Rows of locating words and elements
* START *

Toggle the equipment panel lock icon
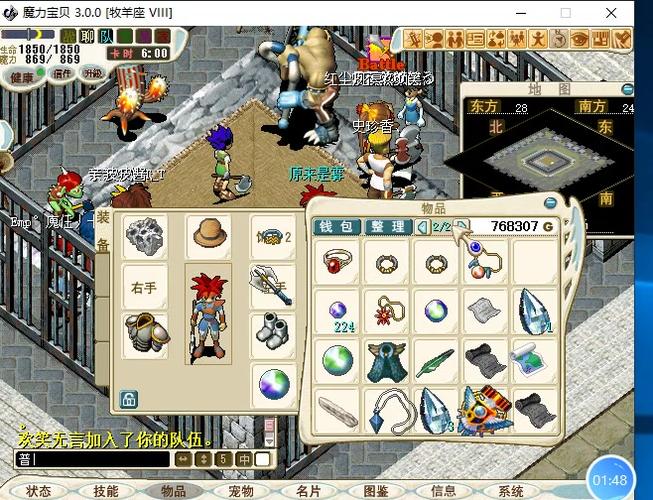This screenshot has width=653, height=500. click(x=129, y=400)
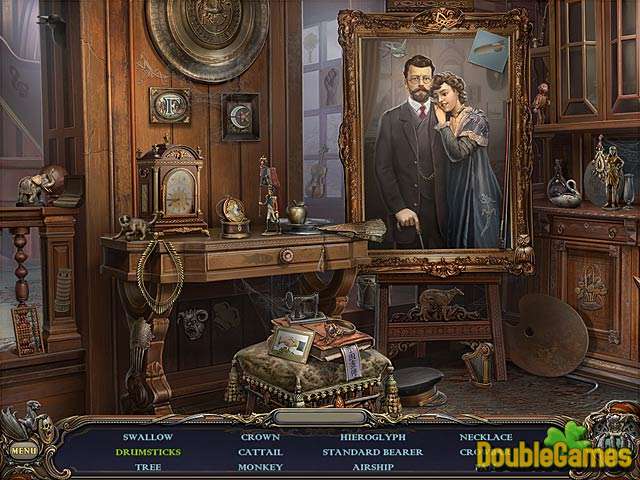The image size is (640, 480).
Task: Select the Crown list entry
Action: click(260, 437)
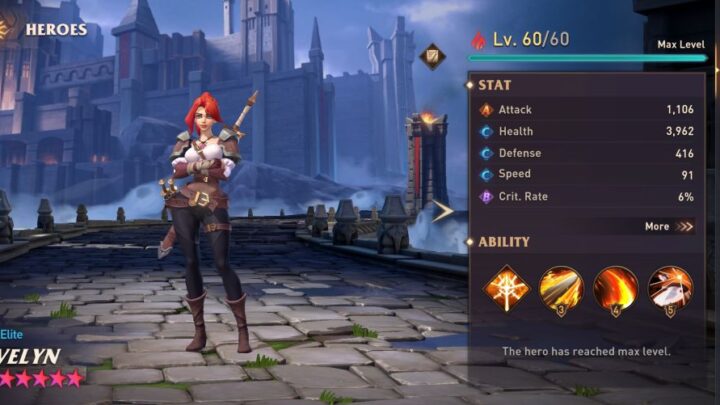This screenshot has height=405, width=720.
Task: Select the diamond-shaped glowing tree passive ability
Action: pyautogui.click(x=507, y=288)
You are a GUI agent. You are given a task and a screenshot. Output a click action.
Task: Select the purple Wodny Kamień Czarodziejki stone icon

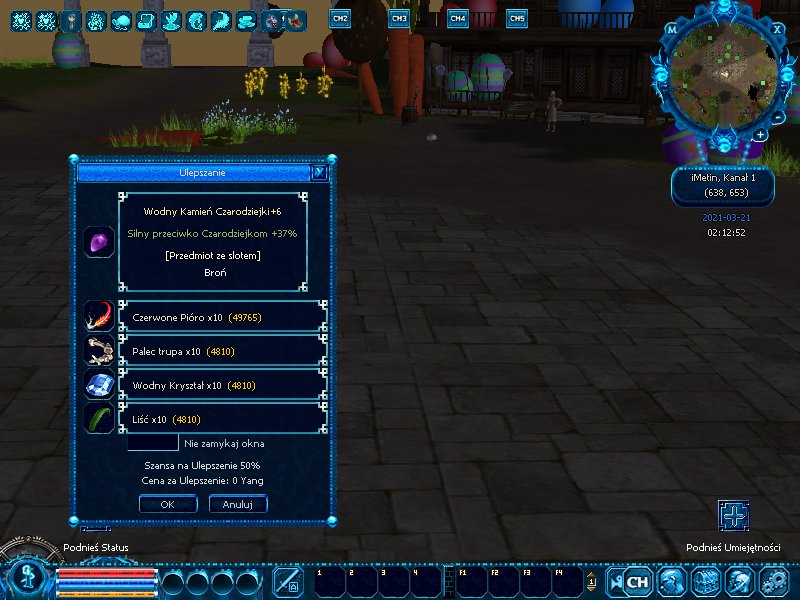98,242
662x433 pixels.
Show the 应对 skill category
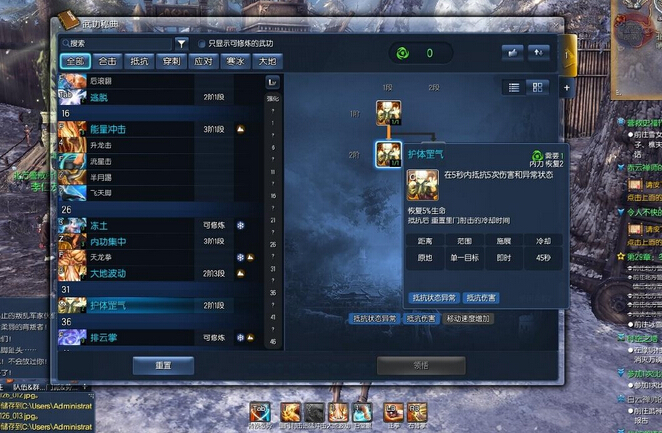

* END *

| Directive |
Write out all of the rows again, substituting "button" for every "icon" and leaving everything else unchanged. Leave the pictures out of your answer.

| Full solution |
Toggle the equipment panel lock button
This screenshot has width=653, height=500. click(x=129, y=400)
The image size is (640, 480).
Task: Select the Crown list entry
Action: click(260, 437)
This screenshot has height=405, width=720.
Task: Select the diamond-shaped glowing tree passive ability
Action: pyautogui.click(x=507, y=288)
You are a GUI agent. You are given a task and a screenshot. Output a click action.
Task: Select the purple Wodny Kamień Czarodziejki stone button

98,242
662x433 pixels.
Show the 应对 skill category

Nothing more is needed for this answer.